[Task to carry out] Rewrite the items starting at the line that has "This screenshot has height=812, width=1478." and ending after the line that has "Action: [276, 212]", changing "sidebar menu" to "side panel" and leaving everything else as it is. Omit the pictures from your answer.

[Supplied records]
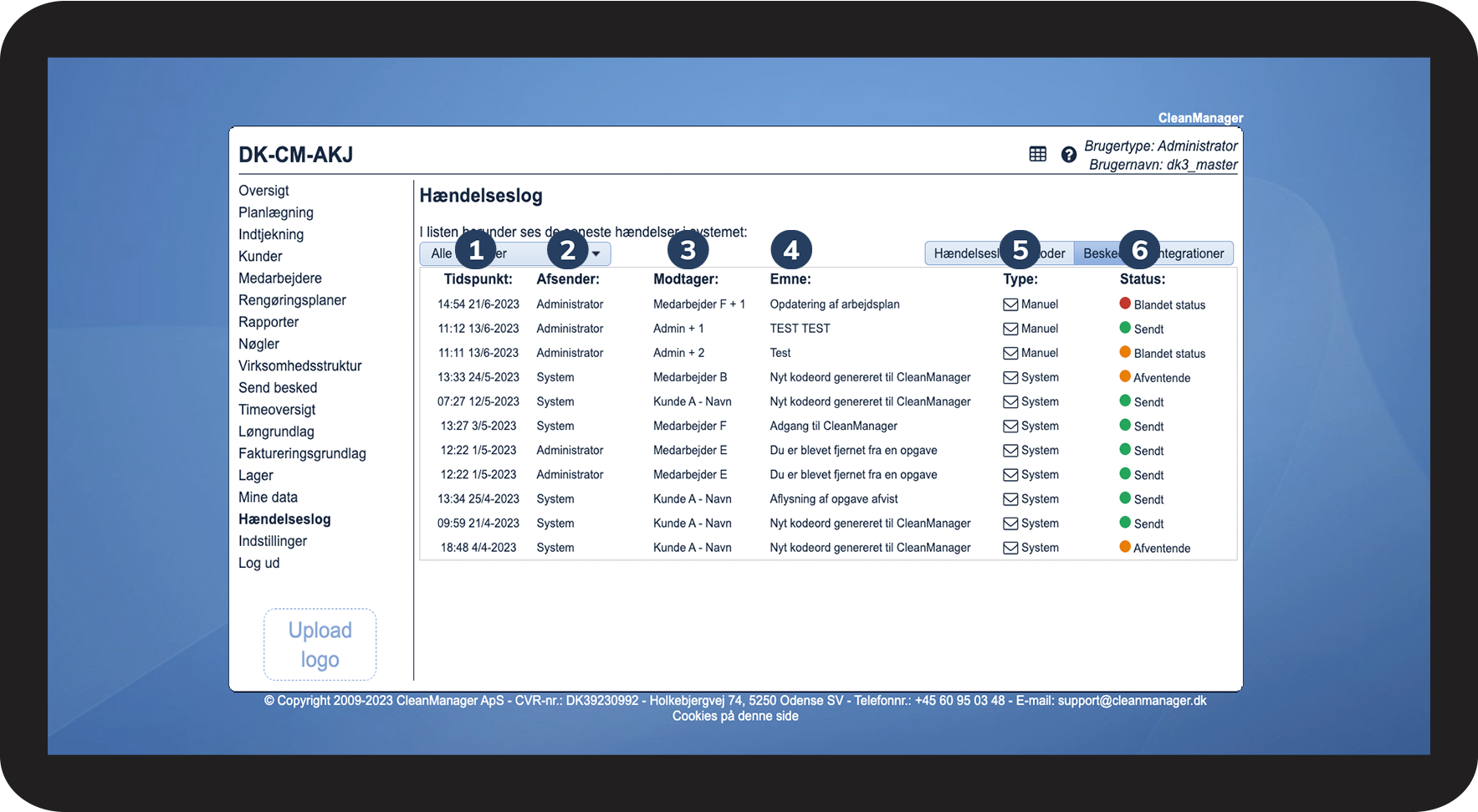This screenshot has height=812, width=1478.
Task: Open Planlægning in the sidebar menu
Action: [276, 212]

--

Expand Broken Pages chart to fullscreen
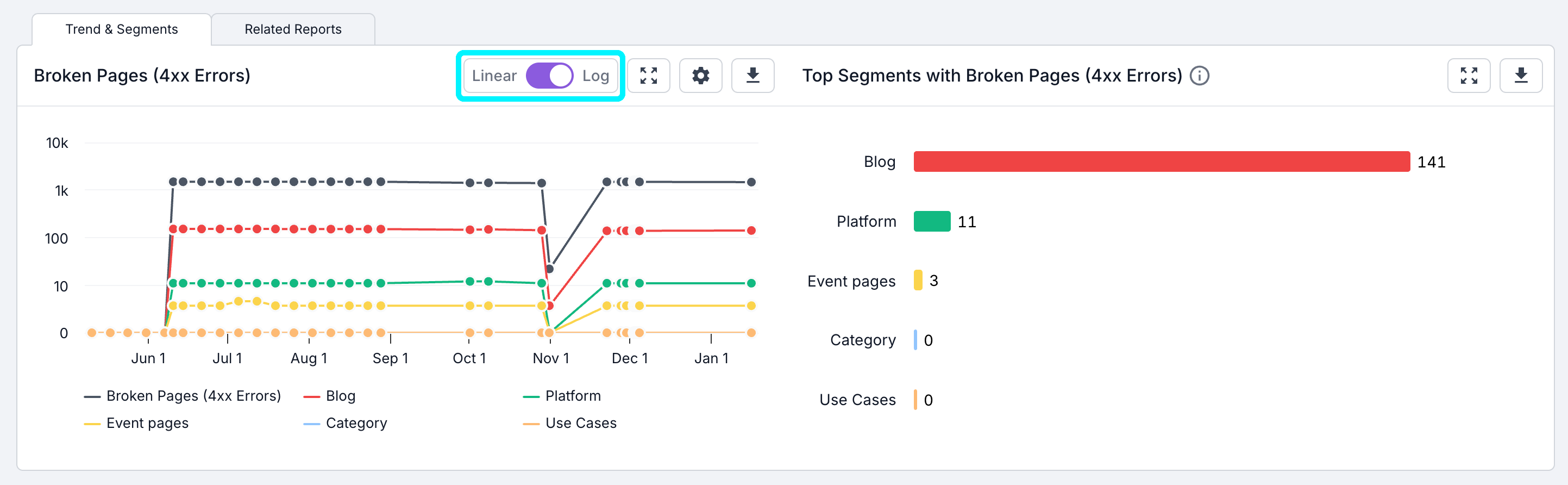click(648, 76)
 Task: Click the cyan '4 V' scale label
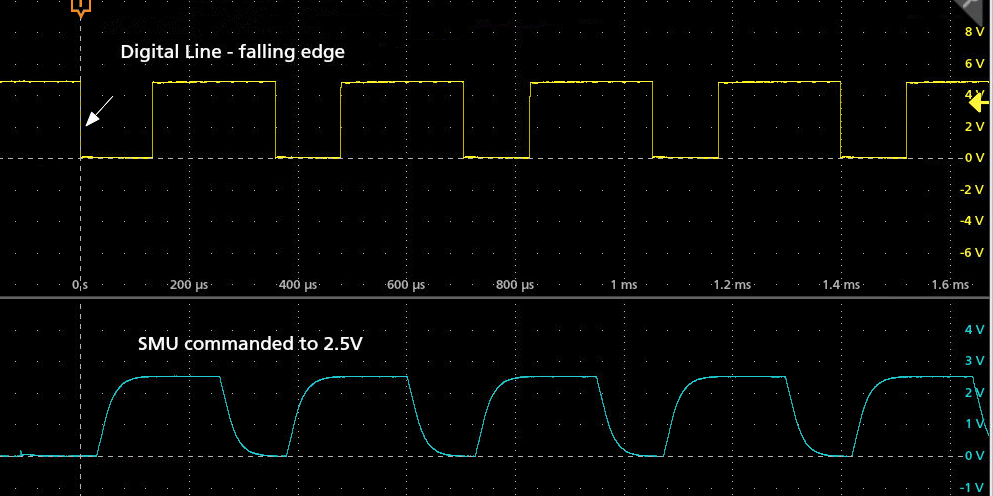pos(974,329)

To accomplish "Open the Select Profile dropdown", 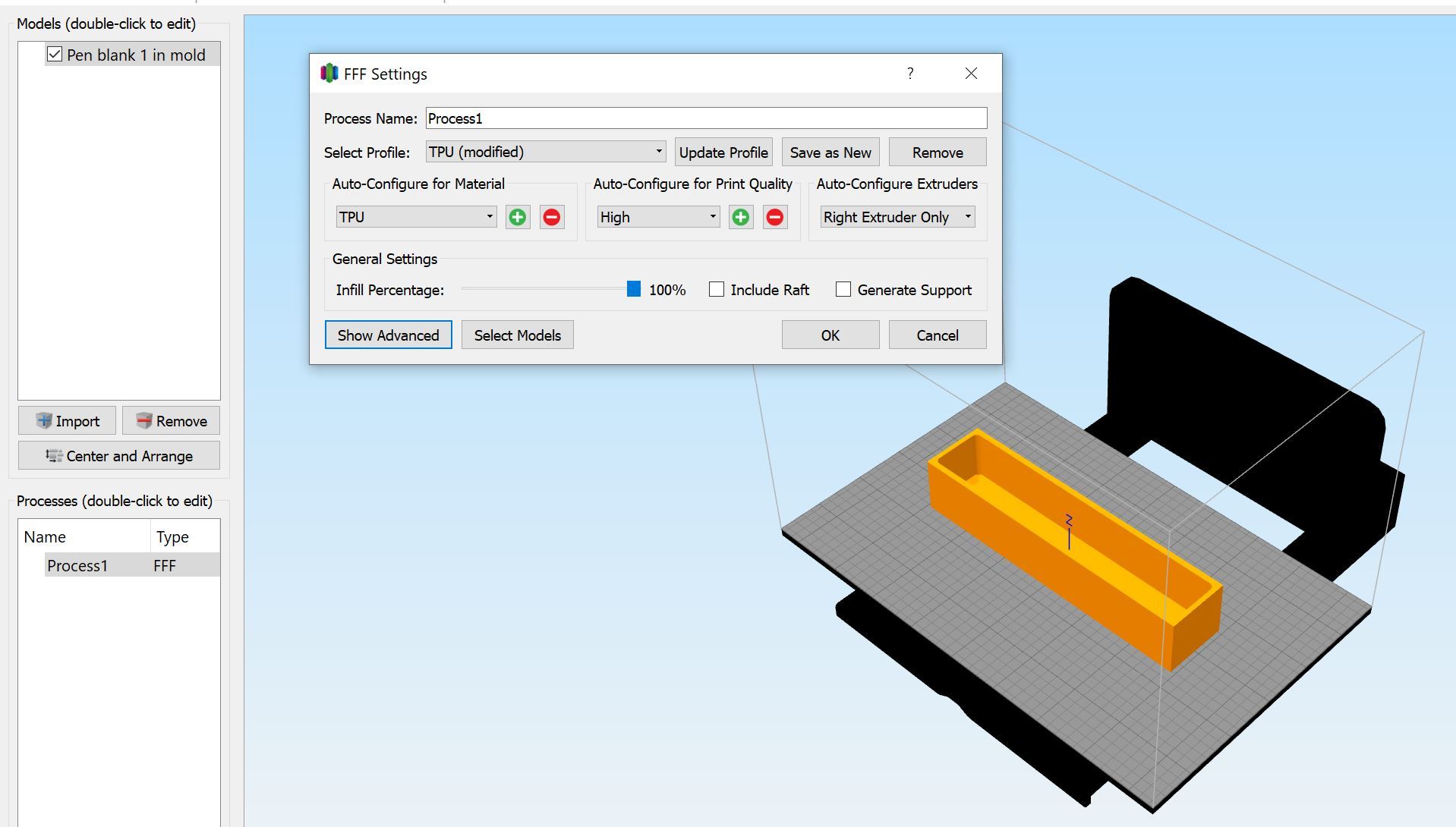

---

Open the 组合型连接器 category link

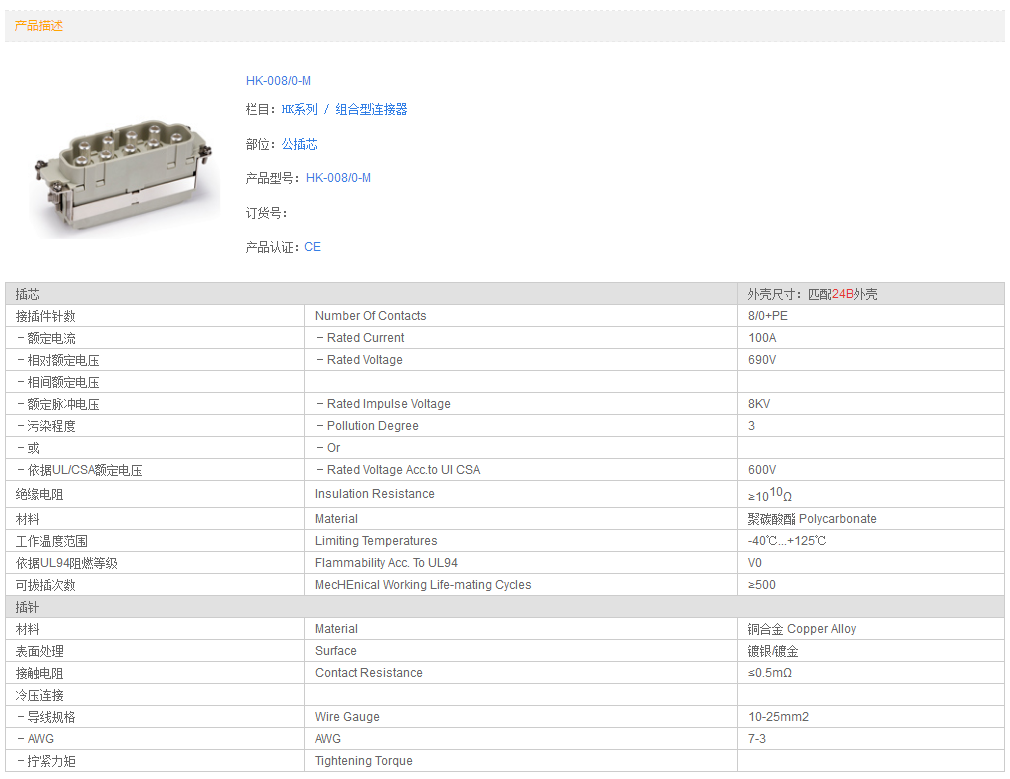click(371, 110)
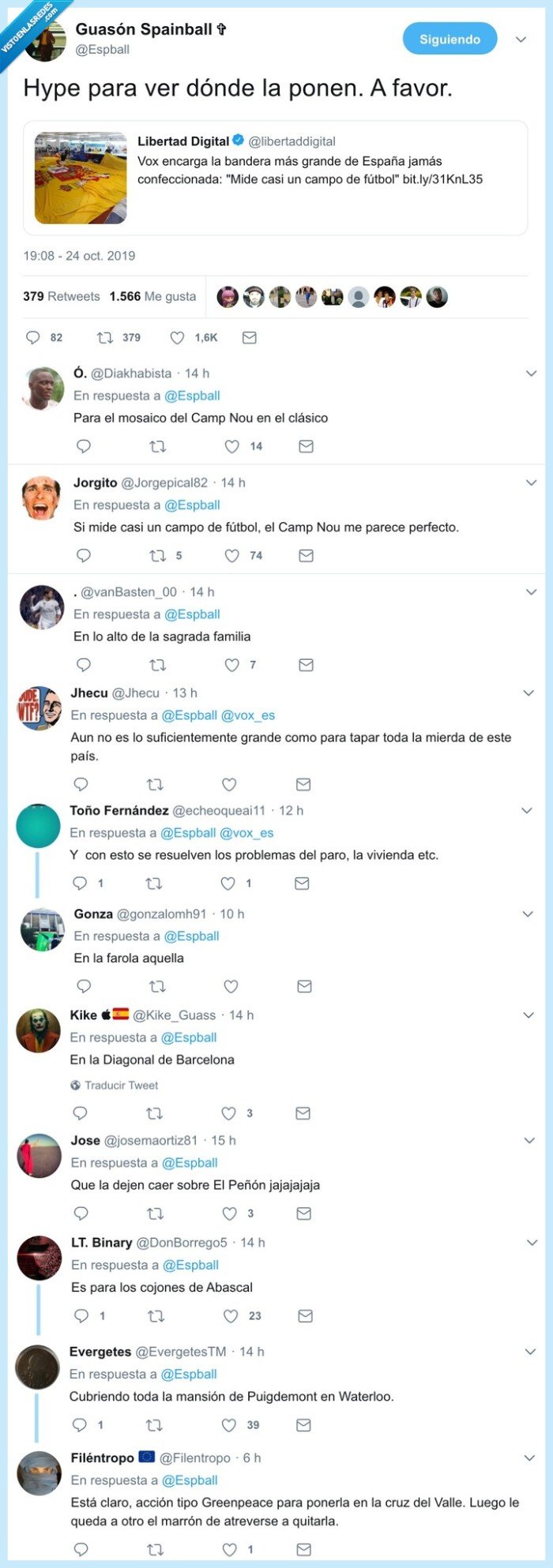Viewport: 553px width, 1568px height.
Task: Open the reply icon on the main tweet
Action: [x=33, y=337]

[Answer for this exercise]
This screenshot has height=812, width=1478.
Task: Open Planlægning in the side panel
Action: [276, 212]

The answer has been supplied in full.